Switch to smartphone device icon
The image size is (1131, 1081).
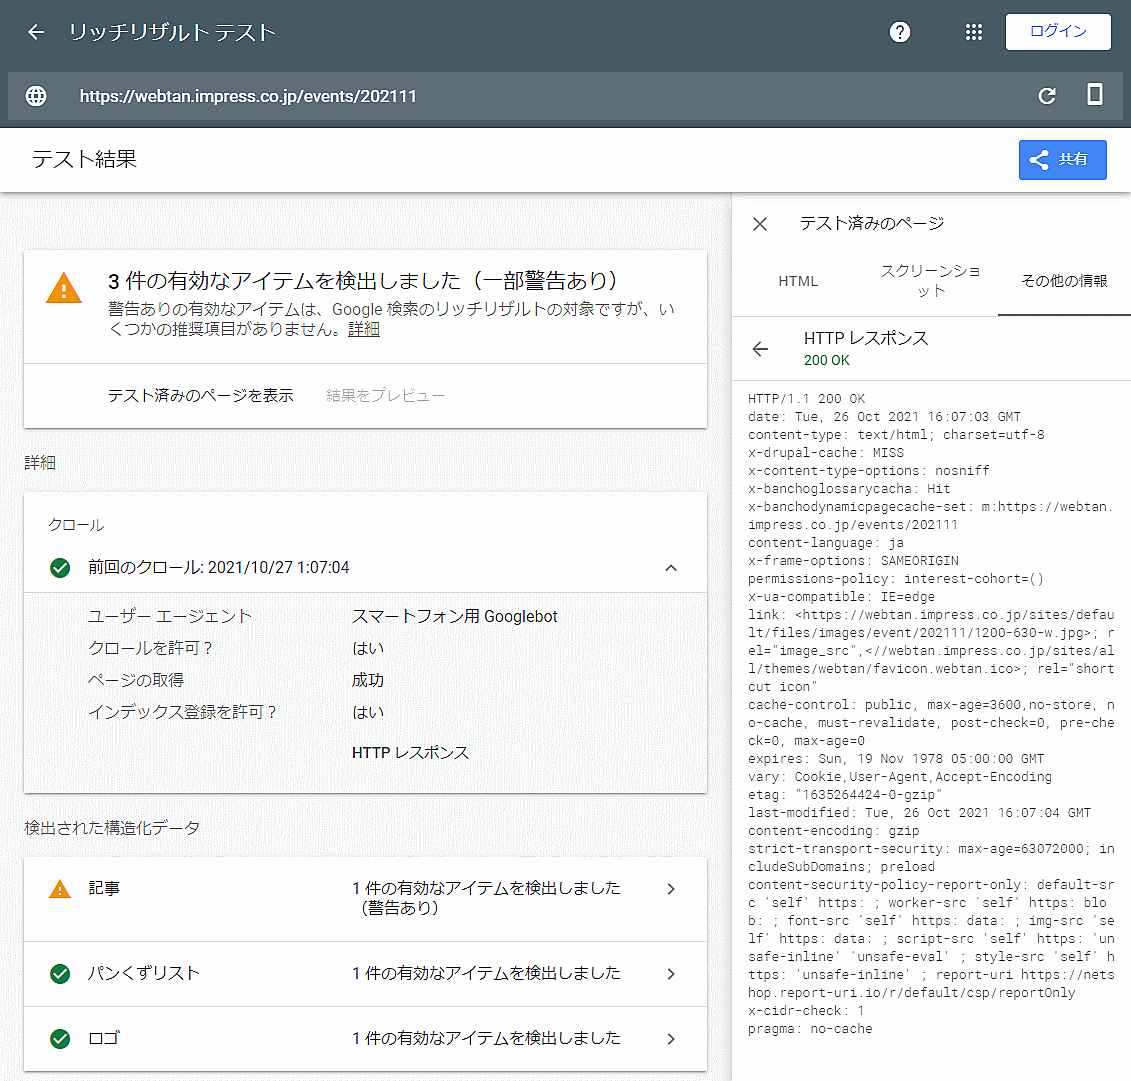click(1095, 95)
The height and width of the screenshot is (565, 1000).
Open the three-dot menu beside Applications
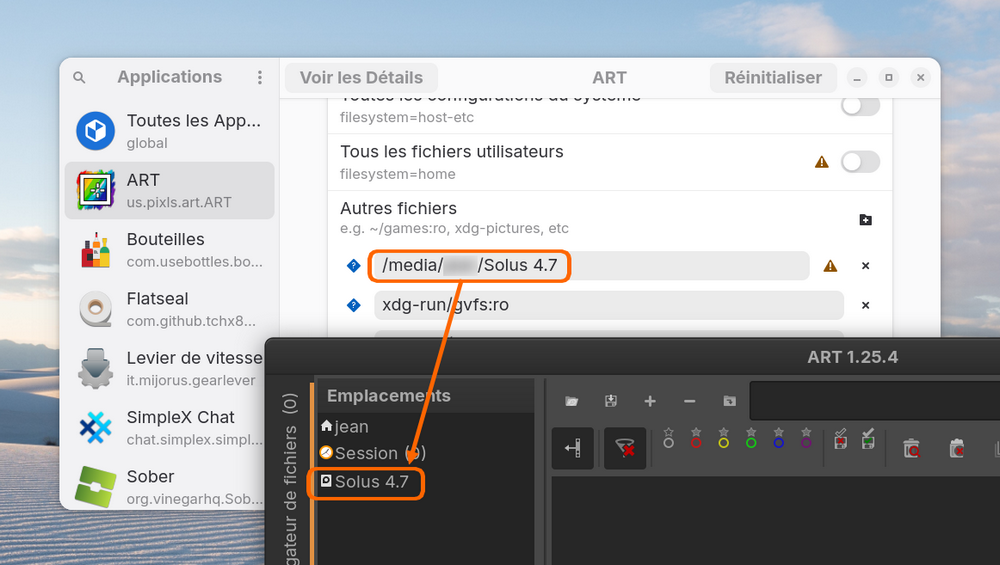point(260,78)
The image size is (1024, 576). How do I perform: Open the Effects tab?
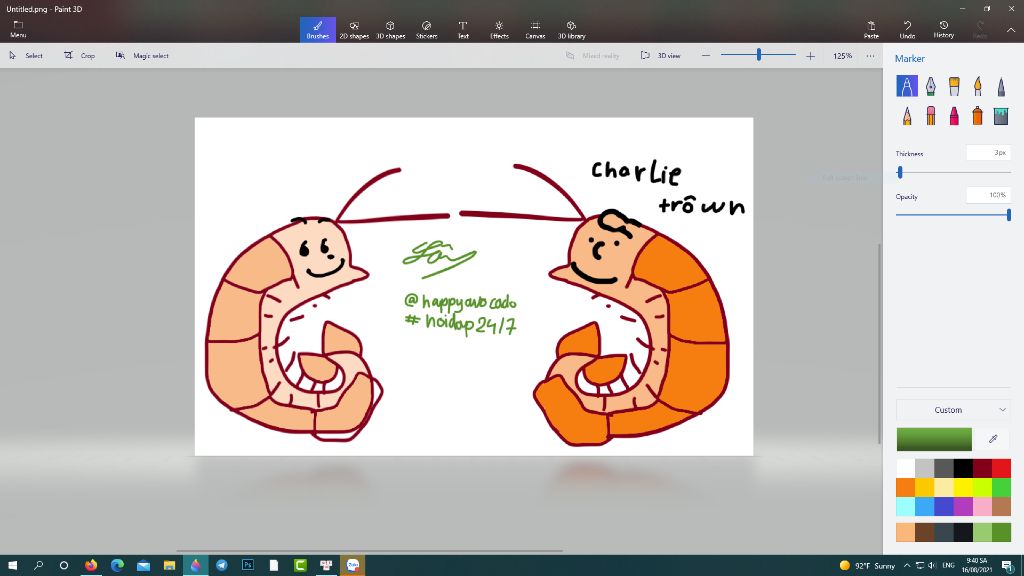[x=499, y=29]
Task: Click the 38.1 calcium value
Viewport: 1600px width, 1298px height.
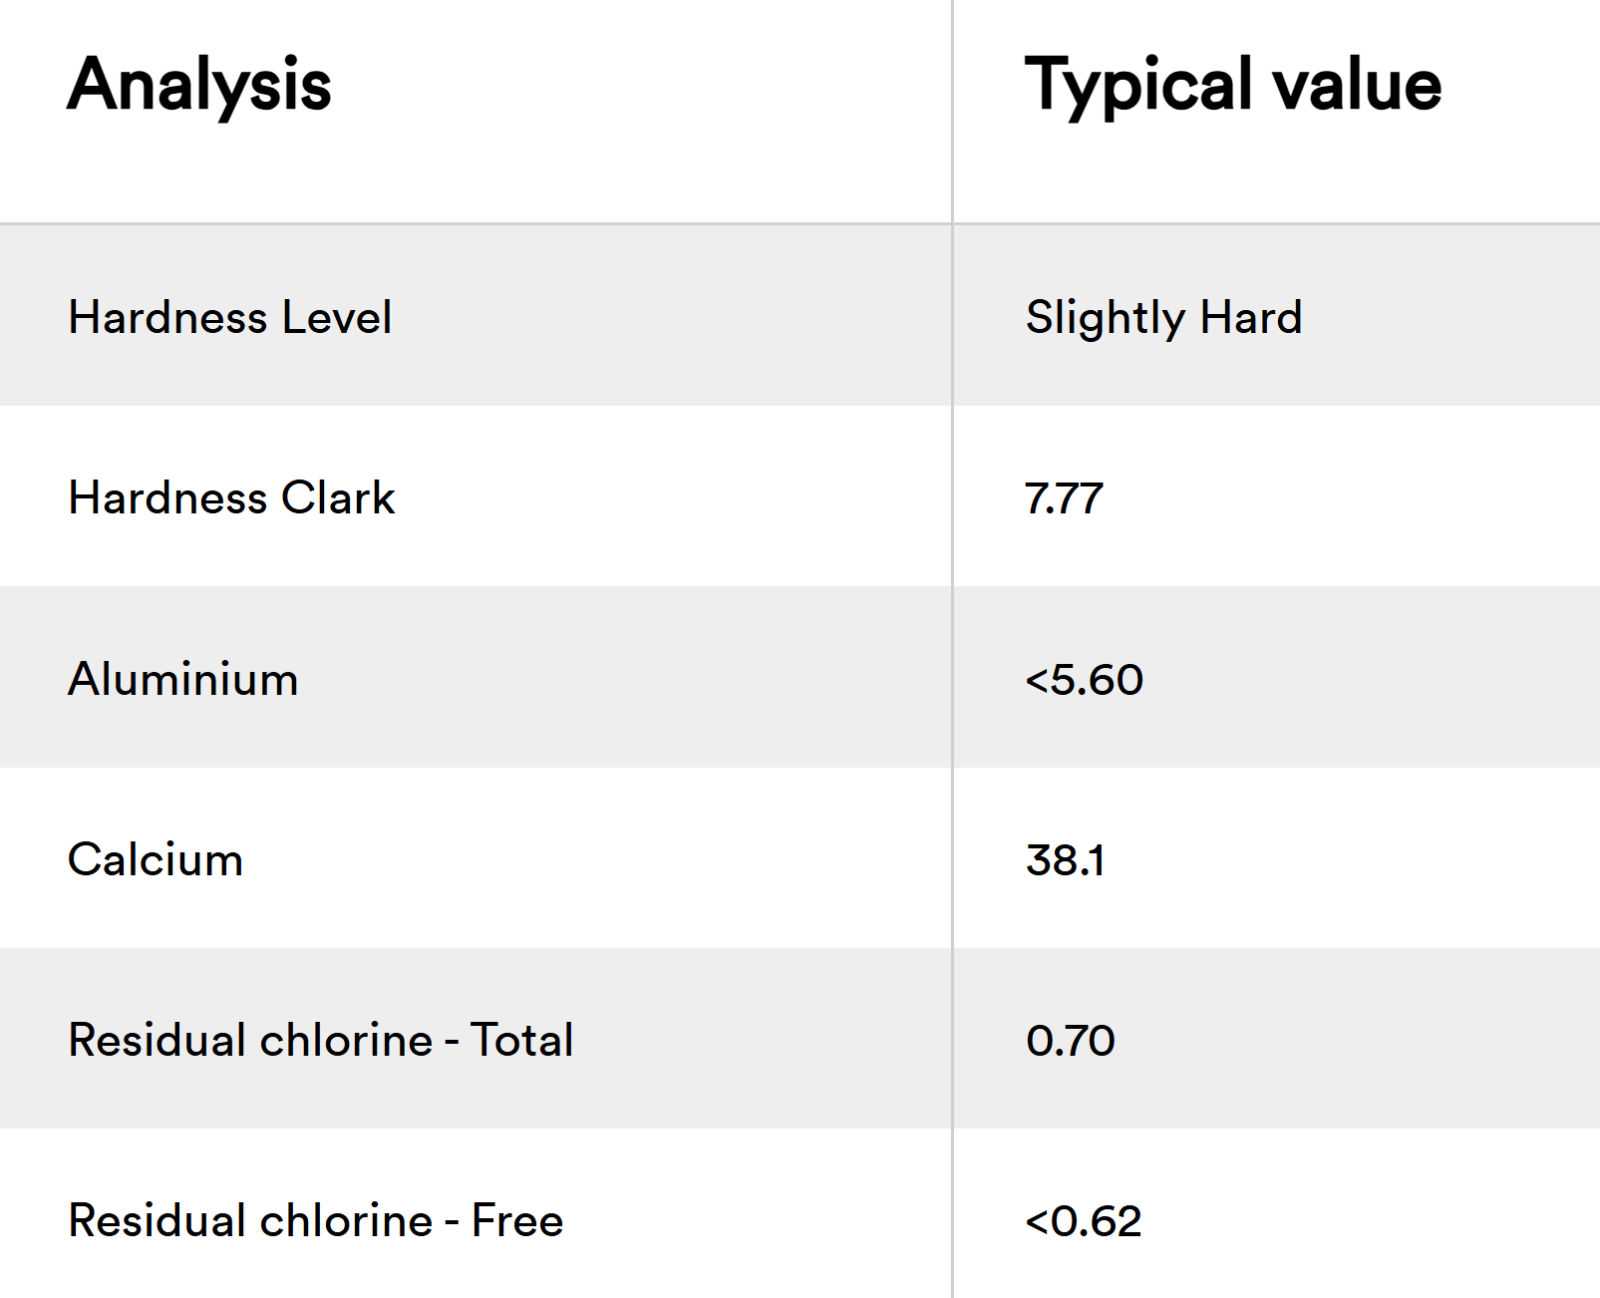Action: pos(1065,860)
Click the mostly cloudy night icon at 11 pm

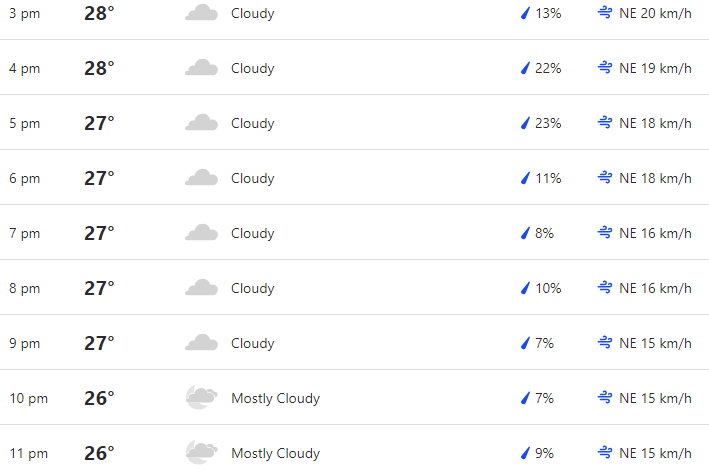point(202,452)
:::
Exercise details: Pick out each line of the data above that contains the word "size", and copy those lines.

Solution to this problem:
The image size is (1131, 1081).
The image size is (1024, 576). How do I perform: Open the Effects tab?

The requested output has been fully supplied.